Of course it takes time to build up the infrastructure and more importantly the belief that citizens of what was termed the underdeveloped countries might actually have a chance to improve their lot. But apparently the foundation has been set and it appears that the Emerging Markets might be approaching some sort of tilting point.

Until today, the old saying was “when the U.S. gets a cold, the third world gets pneumonia”. However, things may have changed. Recent forecasts have the Emerging Markets outperforming the established economies of the U.S., Europe and Asia for 2008 despite the forecast recession that may already be upon the U.S.

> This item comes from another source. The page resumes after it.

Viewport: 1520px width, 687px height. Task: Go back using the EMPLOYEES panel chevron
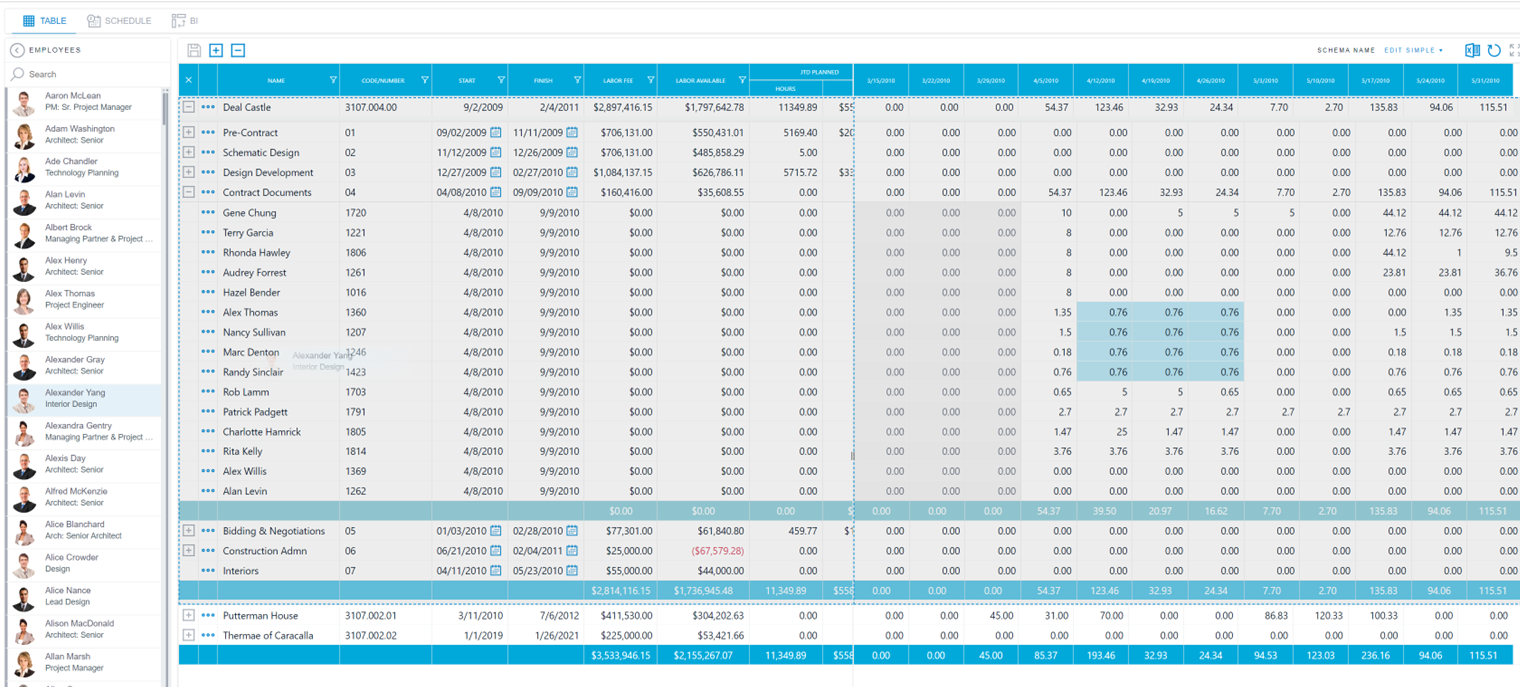click(x=17, y=49)
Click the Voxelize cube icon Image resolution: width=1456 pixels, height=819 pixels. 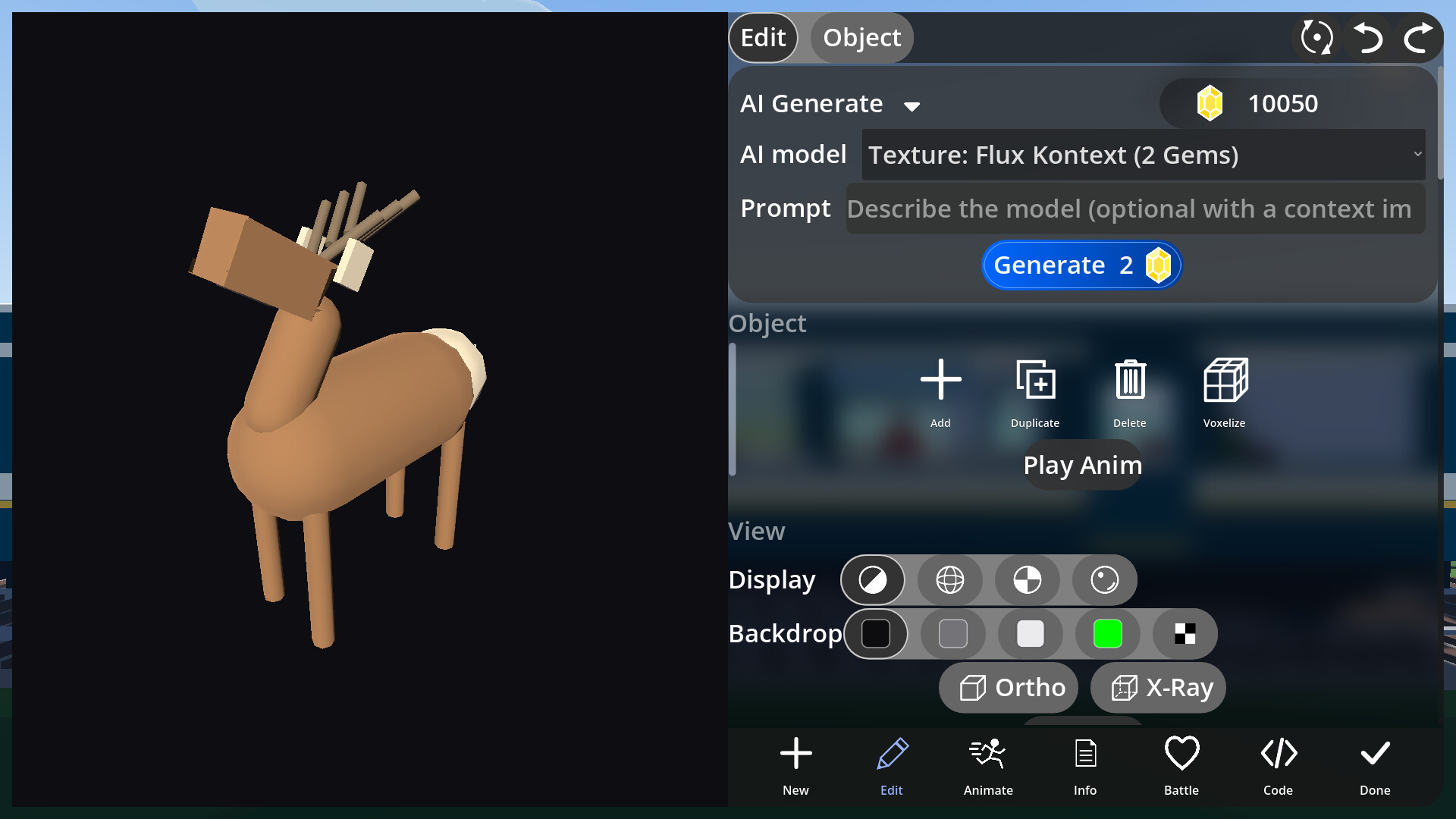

By Emerging Markets most think of the BRIC countries (Brazil, Russia, India and China) but that elite club has expanded to become the New 11 or N-11.

Country Population (millions) 5 year avg growth
Brazil 186 5.6
China 1,306 9.4
India 1,080 6.2
Indonesia 242 4.8
Vietnam 84 7.4
Korea 49 5.2
Mexico 106 2.7
Turkey 70 5.6
Pakistan 162 5.0
Russia 143 6.8
Phillipines 88 4.7

If the Emerging Markets outperform the Industrial countries in bad times, they will also do well in the good times. So, particularly if you are a younger investor, take a look at the Emerging Markets and realize that they have arrived.